▸ **Task details**
Output every one of the following rows verbatim, with no changes.

▸ **Material provided**

* START *

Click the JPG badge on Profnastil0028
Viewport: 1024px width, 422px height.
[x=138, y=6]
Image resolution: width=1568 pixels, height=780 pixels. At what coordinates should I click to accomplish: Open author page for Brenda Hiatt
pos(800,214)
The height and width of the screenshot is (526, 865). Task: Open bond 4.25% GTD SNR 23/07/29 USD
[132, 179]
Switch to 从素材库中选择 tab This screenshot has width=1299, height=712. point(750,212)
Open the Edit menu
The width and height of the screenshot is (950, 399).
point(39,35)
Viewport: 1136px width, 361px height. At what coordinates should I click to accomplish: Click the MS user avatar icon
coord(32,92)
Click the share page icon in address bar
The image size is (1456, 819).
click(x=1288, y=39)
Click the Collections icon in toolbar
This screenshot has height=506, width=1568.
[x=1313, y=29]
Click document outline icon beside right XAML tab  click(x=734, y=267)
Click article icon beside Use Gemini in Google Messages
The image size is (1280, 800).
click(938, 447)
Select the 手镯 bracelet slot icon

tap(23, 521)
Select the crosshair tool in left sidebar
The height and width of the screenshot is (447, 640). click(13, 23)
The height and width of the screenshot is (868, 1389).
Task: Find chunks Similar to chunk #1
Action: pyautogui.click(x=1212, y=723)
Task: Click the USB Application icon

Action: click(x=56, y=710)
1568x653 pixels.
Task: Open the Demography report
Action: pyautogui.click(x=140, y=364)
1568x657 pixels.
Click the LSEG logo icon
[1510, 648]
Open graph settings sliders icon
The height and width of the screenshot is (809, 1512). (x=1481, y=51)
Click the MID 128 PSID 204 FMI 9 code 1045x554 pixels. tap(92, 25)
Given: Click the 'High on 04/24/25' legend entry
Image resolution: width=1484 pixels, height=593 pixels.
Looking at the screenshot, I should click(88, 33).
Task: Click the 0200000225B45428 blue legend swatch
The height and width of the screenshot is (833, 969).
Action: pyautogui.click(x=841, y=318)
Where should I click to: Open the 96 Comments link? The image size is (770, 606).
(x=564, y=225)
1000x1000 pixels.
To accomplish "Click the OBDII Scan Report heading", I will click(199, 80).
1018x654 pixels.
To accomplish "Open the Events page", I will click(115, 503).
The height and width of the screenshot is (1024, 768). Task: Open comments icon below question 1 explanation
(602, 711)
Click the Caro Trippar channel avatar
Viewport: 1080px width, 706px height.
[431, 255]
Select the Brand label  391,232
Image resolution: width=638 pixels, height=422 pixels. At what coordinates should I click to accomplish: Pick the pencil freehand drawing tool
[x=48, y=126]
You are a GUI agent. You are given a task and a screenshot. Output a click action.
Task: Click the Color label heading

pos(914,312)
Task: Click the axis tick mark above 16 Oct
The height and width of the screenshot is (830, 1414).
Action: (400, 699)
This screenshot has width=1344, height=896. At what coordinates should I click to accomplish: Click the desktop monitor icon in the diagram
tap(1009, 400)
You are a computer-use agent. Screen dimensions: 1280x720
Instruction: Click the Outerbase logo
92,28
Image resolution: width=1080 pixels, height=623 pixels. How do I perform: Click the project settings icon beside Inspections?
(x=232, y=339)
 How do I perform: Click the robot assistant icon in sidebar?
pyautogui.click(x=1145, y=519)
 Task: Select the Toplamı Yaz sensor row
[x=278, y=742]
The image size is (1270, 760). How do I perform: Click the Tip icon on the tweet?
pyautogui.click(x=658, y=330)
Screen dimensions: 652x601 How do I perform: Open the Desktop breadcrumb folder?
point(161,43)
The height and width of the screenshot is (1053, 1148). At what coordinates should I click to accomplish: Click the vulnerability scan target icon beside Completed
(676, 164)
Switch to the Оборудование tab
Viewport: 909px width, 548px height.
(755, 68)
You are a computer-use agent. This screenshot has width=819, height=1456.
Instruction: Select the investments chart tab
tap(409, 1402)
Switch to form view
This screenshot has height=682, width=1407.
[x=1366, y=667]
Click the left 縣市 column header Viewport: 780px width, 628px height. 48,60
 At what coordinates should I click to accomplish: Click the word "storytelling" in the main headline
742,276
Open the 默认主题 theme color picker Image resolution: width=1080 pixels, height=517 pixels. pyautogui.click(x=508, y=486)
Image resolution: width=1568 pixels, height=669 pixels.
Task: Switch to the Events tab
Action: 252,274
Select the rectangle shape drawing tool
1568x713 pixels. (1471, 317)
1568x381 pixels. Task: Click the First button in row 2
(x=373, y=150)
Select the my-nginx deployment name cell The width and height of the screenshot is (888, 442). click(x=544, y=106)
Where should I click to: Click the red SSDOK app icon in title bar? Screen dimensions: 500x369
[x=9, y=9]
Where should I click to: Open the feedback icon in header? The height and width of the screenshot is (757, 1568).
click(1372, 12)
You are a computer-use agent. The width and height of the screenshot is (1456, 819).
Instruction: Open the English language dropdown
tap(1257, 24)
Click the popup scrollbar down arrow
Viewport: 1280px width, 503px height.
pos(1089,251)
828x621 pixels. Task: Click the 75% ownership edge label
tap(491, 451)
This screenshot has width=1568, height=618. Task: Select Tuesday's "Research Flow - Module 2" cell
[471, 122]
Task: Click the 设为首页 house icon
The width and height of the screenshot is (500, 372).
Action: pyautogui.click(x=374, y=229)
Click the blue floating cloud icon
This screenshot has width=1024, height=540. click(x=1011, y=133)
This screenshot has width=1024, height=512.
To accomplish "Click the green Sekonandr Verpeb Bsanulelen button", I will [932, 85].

* END *

▸ **Solution to this task**
Click the JPG badge on Profnastil0028
Viewport: 1024px width, 422px height.
[x=138, y=6]
Image resolution: width=1568 pixels, height=780 pixels. At what coordinates should I click to accomplish: Open author page for Brenda Hiatt
pos(800,214)
The height and width of the screenshot is (526, 865). Task: Open bond 4.25% GTD SNR 23/07/29 USD
[132, 179]
Switch to 从素材库中选择 tab This screenshot has width=1299, height=712. point(750,212)
Open the Edit menu
The width and height of the screenshot is (950, 399).
point(39,35)
Viewport: 1136px width, 361px height. At what coordinates should I click to accomplish: Click the MS user avatar icon
coord(32,92)
Click the share page icon in address bar
The image size is (1456, 819).
click(x=1288, y=39)
Click the Collections icon in toolbar
This screenshot has height=506, width=1568.
[x=1313, y=29]
Click document outline icon beside right XAML tab  click(x=734, y=267)
Click article icon beside Use Gemini in Google Messages
The image size is (1280, 800).
click(938, 447)
Select the 手镯 bracelet slot icon

tap(23, 521)
Select the crosshair tool in left sidebar
The height and width of the screenshot is (447, 640). click(13, 23)
The height and width of the screenshot is (868, 1389).
Task: Find chunks Similar to chunk #1
Action: pyautogui.click(x=1212, y=723)
Task: Click the USB Application icon

Action: click(x=56, y=710)
1568x653 pixels.
Task: Open the Demography report
Action: pyautogui.click(x=140, y=364)
1568x657 pixels.
Click the LSEG logo icon
[1510, 648]
Open graph settings sliders icon
The height and width of the screenshot is (809, 1512). (x=1481, y=51)
Click the MID 128 PSID 204 FMI 9 code 1045x554 pixels. tap(92, 25)
Given: Click the 'High on 04/24/25' legend entry
Image resolution: width=1484 pixels, height=593 pixels.
Looking at the screenshot, I should click(88, 33).
Task: Click the 0200000225B45428 blue legend swatch
The height and width of the screenshot is (833, 969).
Action: pyautogui.click(x=841, y=318)
Where should I click to: Open the 96 Comments link? The image size is (770, 606).
(x=564, y=225)
1000x1000 pixels.
To accomplish "Click the OBDII Scan Report heading", I will click(199, 80).
1018x654 pixels.
To accomplish "Open the Events page", I will click(115, 503).
The height and width of the screenshot is (1024, 768). Task: Open comments icon below question 1 explanation
(602, 711)
Click the Caro Trippar channel avatar
Viewport: 1080px width, 706px height.
[431, 255]
Select the Brand label  391,232
Image resolution: width=638 pixels, height=422 pixels. At what coordinates should I click to accomplish: Pick the pencil freehand drawing tool
[x=48, y=126]
You are a GUI agent. You are given a task and a screenshot. Output a click action.
Task: Click the Color label heading

pos(914,312)
Task: Click the axis tick mark above 16 Oct
The height and width of the screenshot is (830, 1414).
Action: (400, 699)
This screenshot has width=1344, height=896. At what coordinates should I click to accomplish: Click the desktop monitor icon in the diagram
tap(1009, 400)
You are a computer-use agent. Screen dimensions: 1280x720
Instruction: Click the Outerbase logo
92,28
Image resolution: width=1080 pixels, height=623 pixels. How do I perform: Click the project settings icon beside Inspections?
(x=232, y=339)
 How do I perform: Click the robot assistant icon in sidebar?
pyautogui.click(x=1145, y=519)
 Task: Select the Toplamı Yaz sensor row
[x=278, y=742]
The image size is (1270, 760). How do I perform: Click the Tip icon on the tweet?
pyautogui.click(x=658, y=330)
Screen dimensions: 652x601 How do I perform: Open the Desktop breadcrumb folder?
point(161,43)
The height and width of the screenshot is (1053, 1148). At what coordinates should I click to accomplish: Click the vulnerability scan target icon beside Completed
(676, 164)
Switch to the Оборудование tab
Viewport: 909px width, 548px height.
(755, 68)
You are a computer-use agent. This screenshot has width=819, height=1456.
Instruction: Select the investments chart tab
tap(409, 1402)
Switch to form view
This screenshot has height=682, width=1407.
[x=1366, y=667]
Click the left 縣市 column header Viewport: 780px width, 628px height. 48,60
 At what coordinates should I click to accomplish: Click the word "storytelling" in the main headline
742,276
Open the 默认主题 theme color picker Image resolution: width=1080 pixels, height=517 pixels. pyautogui.click(x=508, y=486)
Image resolution: width=1568 pixels, height=669 pixels.
Task: Switch to the Events tab
Action: 252,274
Select the rectangle shape drawing tool
1568x713 pixels. (1471, 317)
1568x381 pixels. Task: Click the First button in row 2
(x=373, y=150)
Select the my-nginx deployment name cell The width and height of the screenshot is (888, 442). click(x=544, y=106)
Where should I click to: Click the red SSDOK app icon in title bar? Screen dimensions: 500x369
[x=9, y=9]
Where should I click to: Open the feedback icon in header? The height and width of the screenshot is (757, 1568).
click(1372, 12)
You are a computer-use agent. The width and height of the screenshot is (1456, 819).
Instruction: Open the English language dropdown
tap(1257, 24)
Click the popup scrollbar down arrow
Viewport: 1280px width, 503px height.
pos(1089,251)
828x621 pixels. Task: Click the 75% ownership edge label
tap(491, 451)
This screenshot has width=1568, height=618. Task: Select Tuesday's "Research Flow - Module 2" cell
[471, 122]
Task: Click the 设为首页 house icon
The width and height of the screenshot is (500, 372).
Action: pyautogui.click(x=374, y=229)
Click the blue floating cloud icon
This screenshot has width=1024, height=540. click(x=1011, y=133)
This screenshot has width=1024, height=512.
To accomplish "Click the green Sekonandr Verpeb Bsanulelen button", I will [932, 85].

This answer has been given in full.